* **Record list**:
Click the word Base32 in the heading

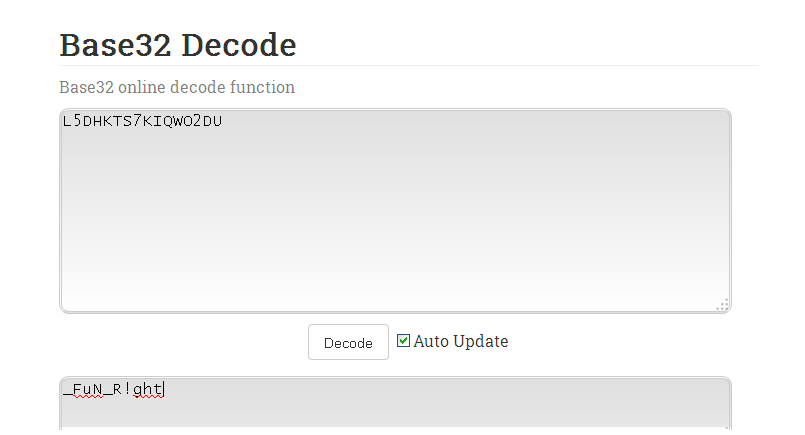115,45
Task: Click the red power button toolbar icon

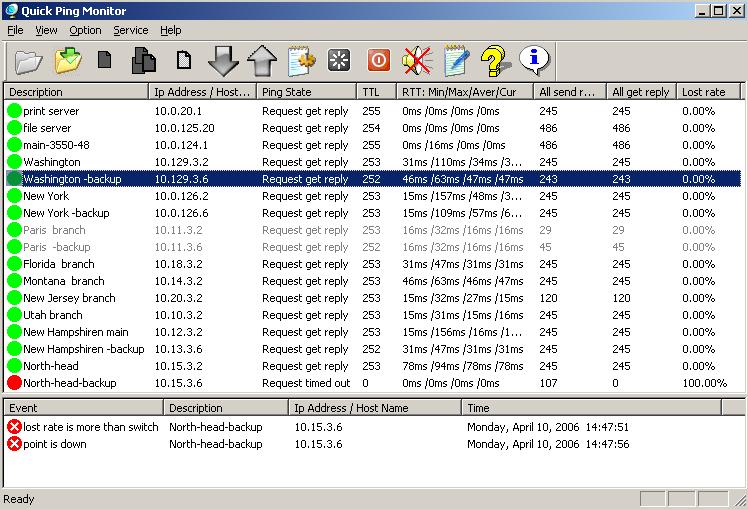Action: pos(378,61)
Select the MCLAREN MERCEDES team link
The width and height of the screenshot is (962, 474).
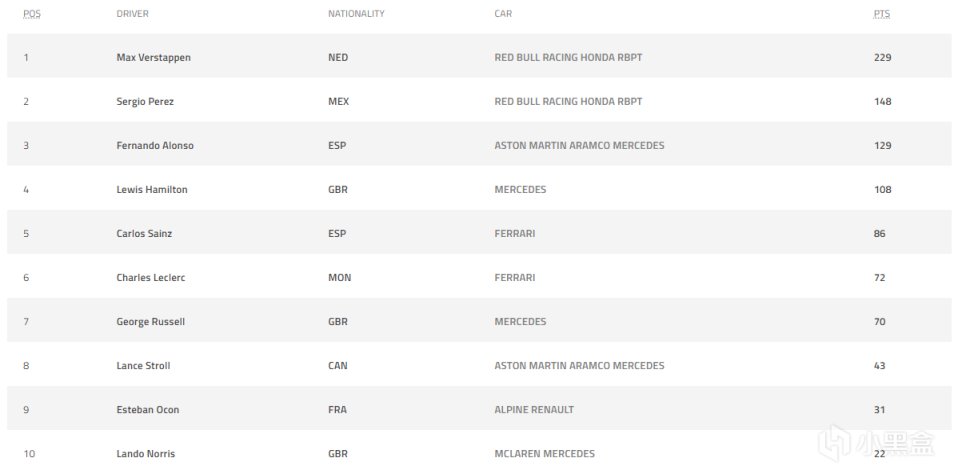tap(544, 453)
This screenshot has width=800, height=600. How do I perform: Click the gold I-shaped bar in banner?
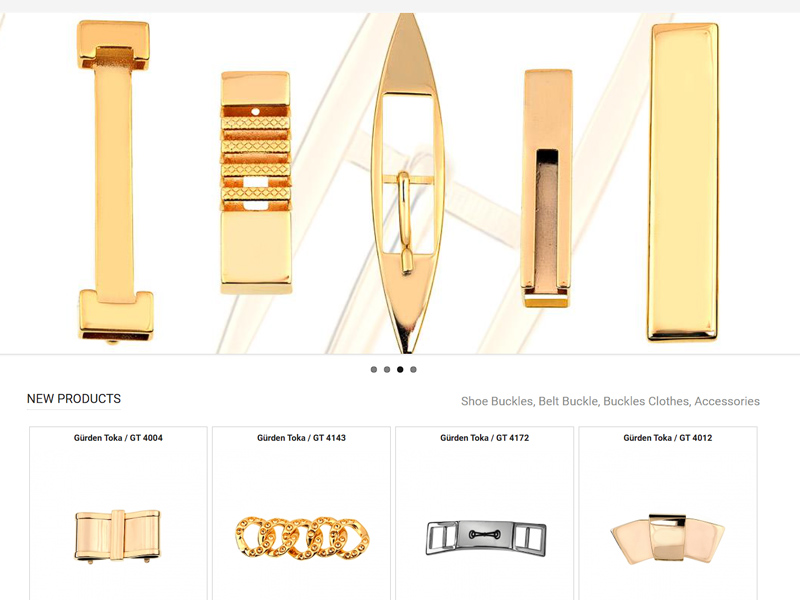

* **Aim**: Rewrite all of the entries above with every "Click" changed to "Press" and nothing else altered, leaving out the pictures.

* **Final answer**:
Press the word Base32 in the heading

115,45
Task: Press the red power button toolbar icon

Action: pos(378,61)
Select the MCLAREN MERCEDES team link
The width and height of the screenshot is (962, 474).
tap(544, 453)
This screenshot has width=800, height=600. How do I perform: Press the gold I-shaped bar in banner?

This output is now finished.